L’Union européenne (UE) a fait savoir mardi qu’elle jugeait inappropriée la présence d’un ministre russe au G20 organisé par les États-Unis, alors que Moscou bombarde sans relâche l’Ukraine.
«Ce n’est pas le moment de normaliser la Russie ou la présence de la Russie à ce genre de réunion», a déclaré le commissaire européen à l’Économie, Valdis Dombrovskis, depuis le sommet des ministres des Finances qui s’achève dans la soirée à Asheville (Caroline du Nord, sud des États-Unis).
Au moins 12 personnes ont été tuées mardi à Kyiv et dans sa région lors de nouvelles frappes nocturnes massives russes.
«J’ai personnellement toujours eu du mal à discuter de sujets sensibles avec les représentants de régimes qui mènent une guerre et tuent quotidiennement des civils», a ajouté M. Dombrovskis devant la presse.
«Il était important pour moi de dire très clairement au ministre russe des Finances hier, ici même» que la guerre doit cesser, a déclaré de son côté le ministre allemand Lars Klingbeil.
La journée de la veille a été marquée par l’apparition surprise du ministre russe des Finances Anton Silouanov.
Habituellement persona non grata, il s’est installé, à l’invitation de Washington, autour de la grande table ovale rassemblant les dizaines de délégués présents.
Il a aussi pu s’entretenir personnellement avec le secrétaire au Trésor Scott Bessent, hôte du sommet et personnalité phare du second mandat de Donald Trump.
Ce dernier a opéré un rapprochement avec Moscou depuis son retour au pouvoir, exaspérant l’UE qui soutient Kyiv.
Le bloc européen a obtenu lundi que M. Soulianov soit exclu de la traditionnelle photo de famille. Celle-ci a été discrètement prise pendant que la presse était tenue à l’écart.
«Le président (Trump) et son gouvernement n’ont pas peur de parler avec les gens qui comptent» dans l’optique de «mettre fin au bain de sang sans fin» en Ukraine, a déclaré à l’AFP Kush Desai, un porte-parole de la Maison Blanche dépêché au G20.
En conférence de presse, Valdis Dombrovskis a aussi fait savoir qu’il avait «pressé» ses homologues d’augmenter leur aide financière à l’Ukraine.
«Pas la recette du succès»
Washington préside cette année le regroupement des grandes économies mondiales (Chine, Inde, Japon, France…) dans un majestueux complexe hôtelier au pied des Appalaches.

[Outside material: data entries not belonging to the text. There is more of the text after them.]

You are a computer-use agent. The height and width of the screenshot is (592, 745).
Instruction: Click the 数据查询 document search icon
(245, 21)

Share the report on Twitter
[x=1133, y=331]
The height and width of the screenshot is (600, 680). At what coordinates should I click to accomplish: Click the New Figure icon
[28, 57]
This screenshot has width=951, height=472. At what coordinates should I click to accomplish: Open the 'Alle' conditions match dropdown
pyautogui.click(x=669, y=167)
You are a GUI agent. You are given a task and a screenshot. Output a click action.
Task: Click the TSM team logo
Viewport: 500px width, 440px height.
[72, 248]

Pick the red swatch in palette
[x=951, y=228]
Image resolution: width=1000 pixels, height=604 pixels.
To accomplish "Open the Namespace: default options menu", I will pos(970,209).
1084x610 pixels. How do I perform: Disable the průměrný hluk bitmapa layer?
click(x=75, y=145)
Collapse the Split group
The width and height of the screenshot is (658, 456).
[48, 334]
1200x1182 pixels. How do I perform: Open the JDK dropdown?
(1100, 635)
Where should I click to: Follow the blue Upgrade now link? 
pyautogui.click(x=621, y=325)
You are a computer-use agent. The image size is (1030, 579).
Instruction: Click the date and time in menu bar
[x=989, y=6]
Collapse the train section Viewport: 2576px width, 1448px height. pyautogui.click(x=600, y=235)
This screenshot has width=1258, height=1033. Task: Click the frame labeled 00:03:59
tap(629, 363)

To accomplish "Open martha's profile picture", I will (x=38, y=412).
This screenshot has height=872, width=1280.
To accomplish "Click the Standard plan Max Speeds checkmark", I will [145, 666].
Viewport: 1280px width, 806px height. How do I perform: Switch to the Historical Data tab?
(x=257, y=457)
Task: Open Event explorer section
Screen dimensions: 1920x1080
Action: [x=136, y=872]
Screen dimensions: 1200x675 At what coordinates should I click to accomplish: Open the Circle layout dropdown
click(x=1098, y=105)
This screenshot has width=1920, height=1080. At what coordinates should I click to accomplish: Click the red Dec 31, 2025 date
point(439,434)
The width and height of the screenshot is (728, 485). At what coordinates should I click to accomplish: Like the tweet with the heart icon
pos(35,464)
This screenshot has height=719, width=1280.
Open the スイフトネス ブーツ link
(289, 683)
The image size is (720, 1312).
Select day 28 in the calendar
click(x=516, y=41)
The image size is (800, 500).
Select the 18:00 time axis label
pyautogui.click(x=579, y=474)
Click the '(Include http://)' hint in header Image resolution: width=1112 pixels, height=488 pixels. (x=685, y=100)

L’exécutif américain entend profiter de l’événement pour promouvoir ses politiques, notamment de dérégulation, mais aussi convaincre les autres pays d’isoler davantage Téhéran.
Le ministre Bessent mène en effet, à coups de sanctions, le volet économique de l’offensive américaine contre l’Iran, que la force militaire n’a pas réussi à faire plier jusqu’ici.
Il a annoncé mardi prévoir de placer prochainement deux banques, qu’il n’a pas nommées, sur sa liste noire des organisations commerçant avec Téhéran, lors d’un échange avec la chaîne américaine Fox Business.
«Très peu de réunions récentes du G20 ont débouché sur des avancées significatives, et il est peu probable que celle-ci fasse exception», a estimé auprès de l’AFP James Lindsay, du groupe de réflexion Council on Foreign Relations.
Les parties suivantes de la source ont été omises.